Pick up the article on using images and video on web pages and continue it from its final sentence.

Start of SUPPLIED TEXT

Images and videos can make a page easier to understand, easier to trust, and more useful. They can show details that text alone struggles to explain, such as a product angle, a repair step, a chart, a before-and-after result, or a short demonstration.
They can also slow a page down, distract visitors, or create accessibility problems when they are added without care.
Good media supports the purpose of the page. It helps the visitor understand the topic faster, gives search engines more context, and improves the experience without pushing the main answer out of reach.
For page-level SEO basics, you may also want Tech Help Canada’s on-page SEO checklist.
Start With the Page Purpose
Before adding an image or video, decide what job it should do. A useful image might show a product, explain a process, compare two options, support a statistic, break up a long article, or add trust through real people, work, locations, or results.
A useful video might demonstrate a task, answer a complex question faster than text, walk through a tool, show a service process, summarize a product, or build trust through a real explanation.
If the media does not help the visitor, it may not belong on the page. Decorative media can still work, but it should not slow the page, bury useful content, or make the page feel generic.
| Page type | Useful media | Media that usually adds less value |
|---|---|---|
| Service page | Real project photos, process video, team or equipment photos | Generic stock photos unrelated to the service |
| Product page | Multiple product angles, dimensions, setup video, detail shots | Lifestyle photos where the product is hard to inspect |
| Tutorial | Step photos, screen recordings, diagrams, short demonstrations | Decorative images that do not explain a step |
| Local business page | Location photos, staff photos, project examples, service area context | Images that could belong to any business anywhere |
The more specific the media is to the page, the more useful it usually becomes.
Image SEO Basics
Image SEO is the process of making images useful for visitors, accessible to assistive technology, and understandable to search engines. It includes the image itself, the file name, alt text, surrounding copy, page topic, image size, and loading behavior.
Search engines can process images, but they also rely on context. An image that appears near a related heading, paragraph, product detail, or step is easier to understand. A photo of a finished basement renovation should sit near the section about that project or service, not far away under unrelated copy.
Use standard page images for meaningful media rather than hiding important visuals as background styling. Background images can be fine for design, but if the image communicates something important, it should be available in a way visitors and assistive technology can use.
Choose Images That Add Meaning
The strongest image is usually specific to the page. A contractor page is stronger with real project photos than a generic photo of tools. A recipe page is stronger with step photos than a random finished dish. A software tutorial is stronger with annotated screenshots than a stock photo of someone using a laptop.
Use images to answer practical questions. What does this look like? How does this work? Which option is better? Can I trust this business? What should I expect next?

End of SUPPLIED TEXT
Start of PROVIDED INFORMATION

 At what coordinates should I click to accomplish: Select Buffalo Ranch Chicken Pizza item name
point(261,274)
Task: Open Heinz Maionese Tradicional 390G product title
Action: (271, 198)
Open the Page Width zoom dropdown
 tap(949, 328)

End of PROVIDED INFORMATION
Start of PROVIDED INFORMATION

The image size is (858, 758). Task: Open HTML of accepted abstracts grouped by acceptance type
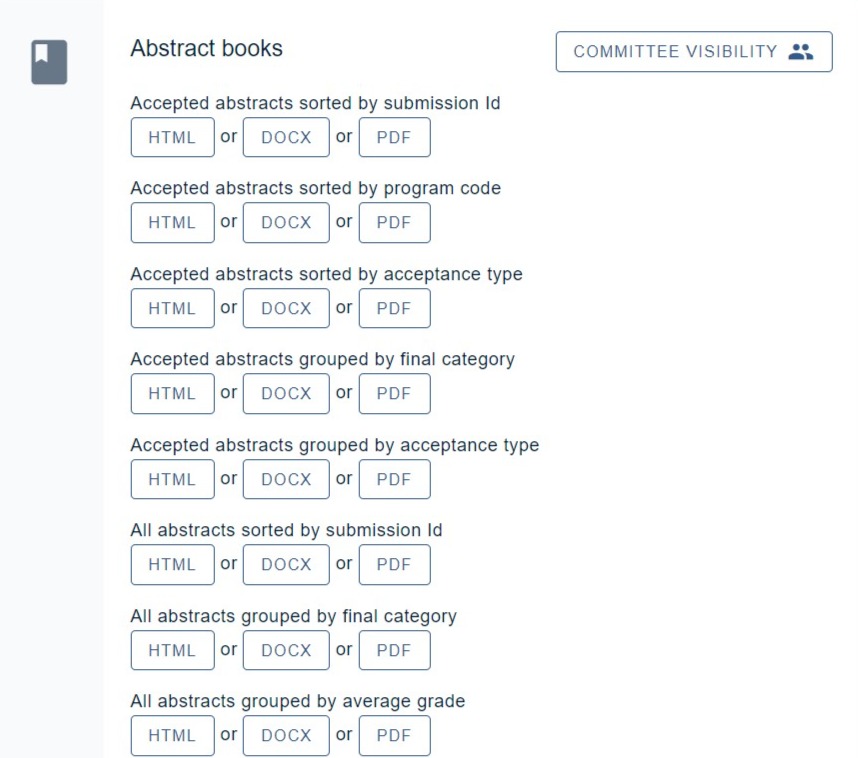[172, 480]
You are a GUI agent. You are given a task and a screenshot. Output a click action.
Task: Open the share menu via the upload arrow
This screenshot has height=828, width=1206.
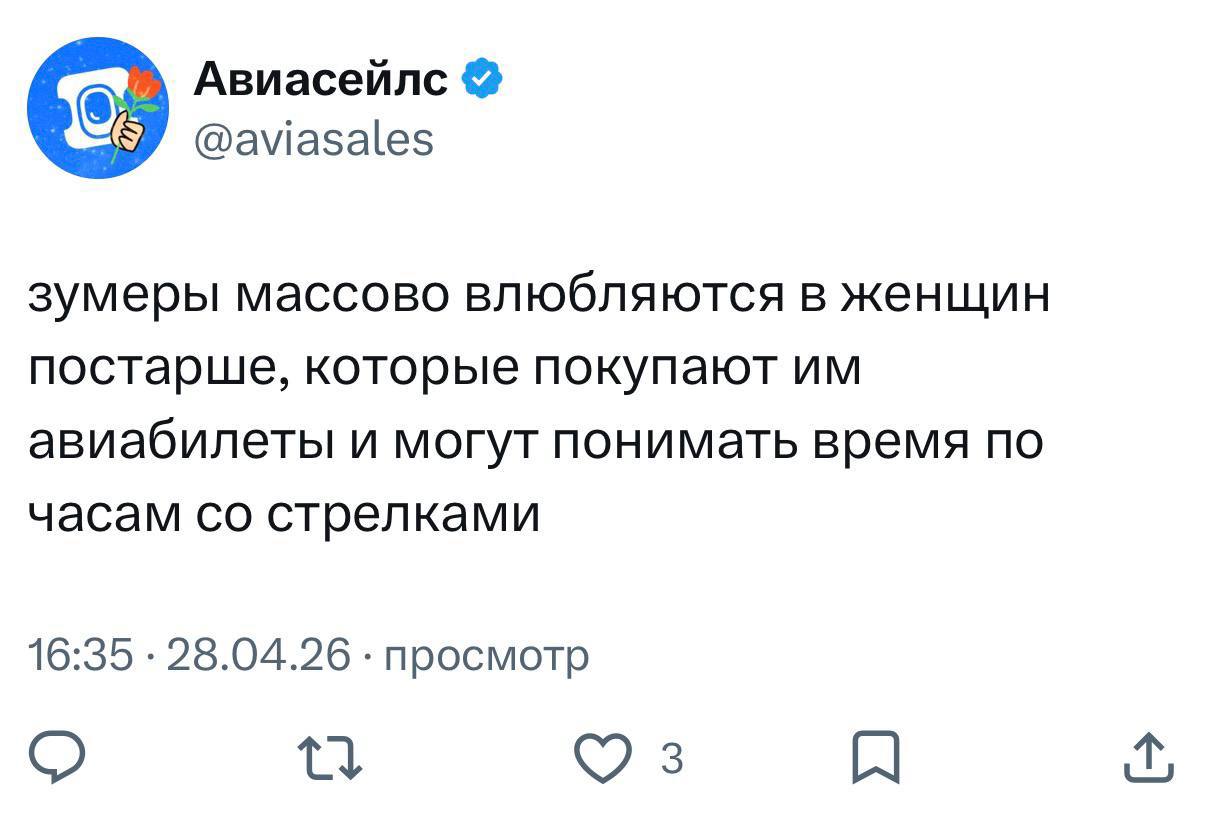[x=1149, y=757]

End of PROVIDED INFORMATION
Start of PROVIDED INFORMATION

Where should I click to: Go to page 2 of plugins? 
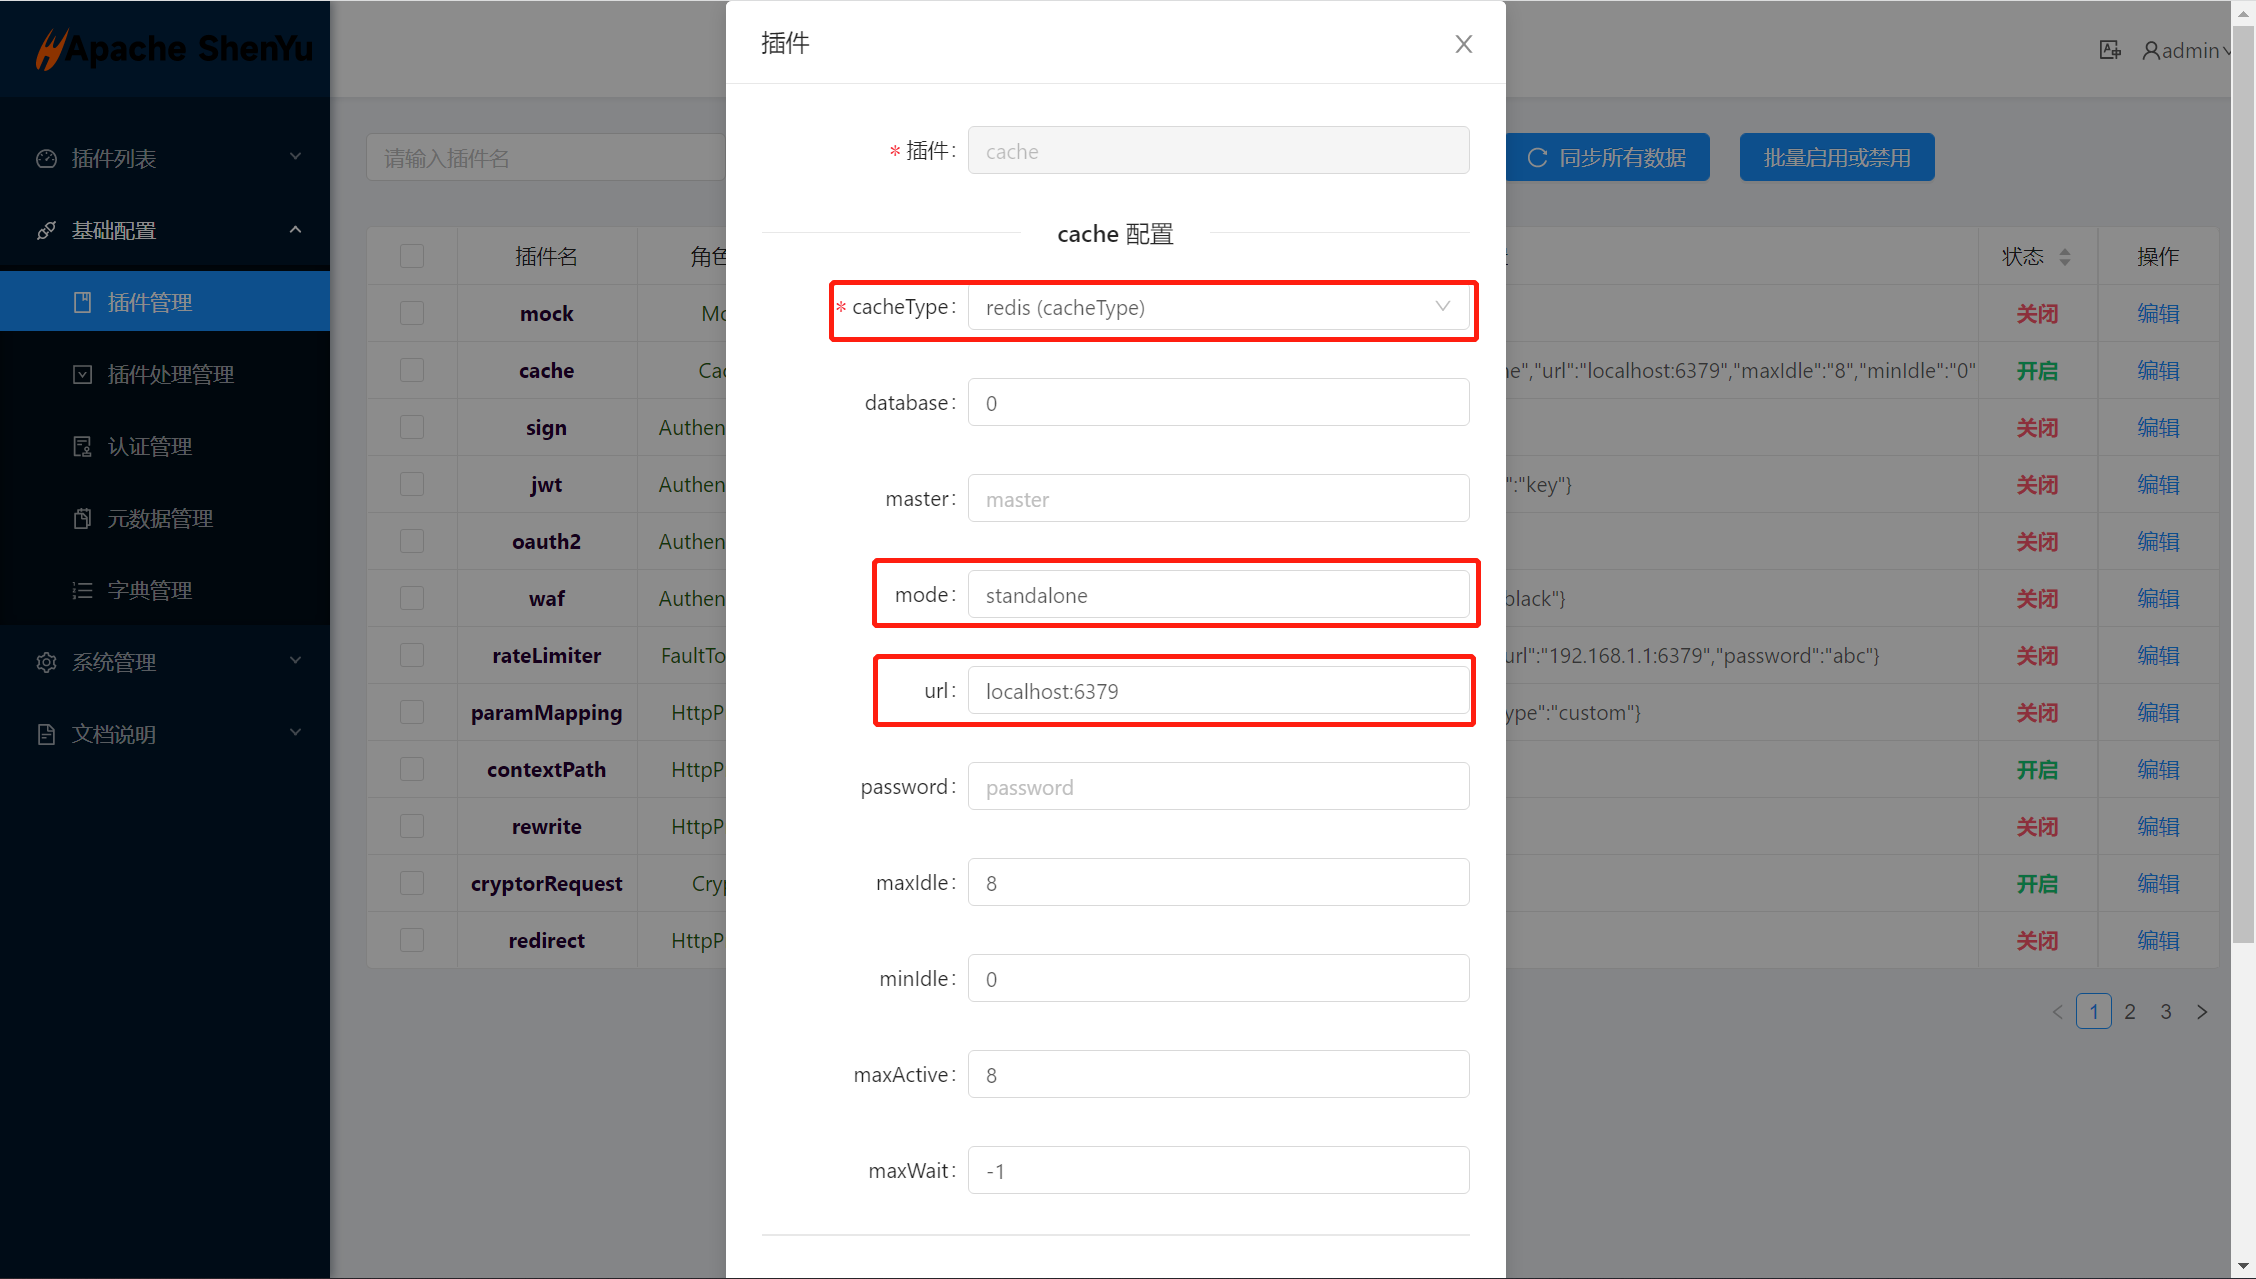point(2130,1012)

End of PROVIDED INFORMATION

**TASK RESULT**.
Stock images are not automatically bad. They can work for abstract ideas, placeholders, or situations where custom photography is not practical. The problem is using stock images as a substitute for substance. A page about your team should show your team. A page about your work should show your work. A product page should show the product.
Use Descriptive File Names
Before uploading an image, give the file a readable name. ottawa-roof-repair-before-after.jpg is more useful than IMG_4829.jpg because it describes the image.
File names should be short, accurate, and readable. Use lowercase words separated by hyphens. Do not repeat keywords or add locations that are not accurate. For product images, include product details that help identify the item. For local service images, include the service or location only when it reflects the actual photo.
A good file name does not replace alt text, captions, or page copy. It is one small signal in a larger set of context.
Write Helpful Alt Text
Alt text describes an image for people who use screen readers and for situations where the image does not load. It also gives search engines context.
Good alt text describes what is shown and how the image supports the page. Technician replacing a damaged garage door spring in a residential garage is much more useful than garage door garage door repair best garage door repair.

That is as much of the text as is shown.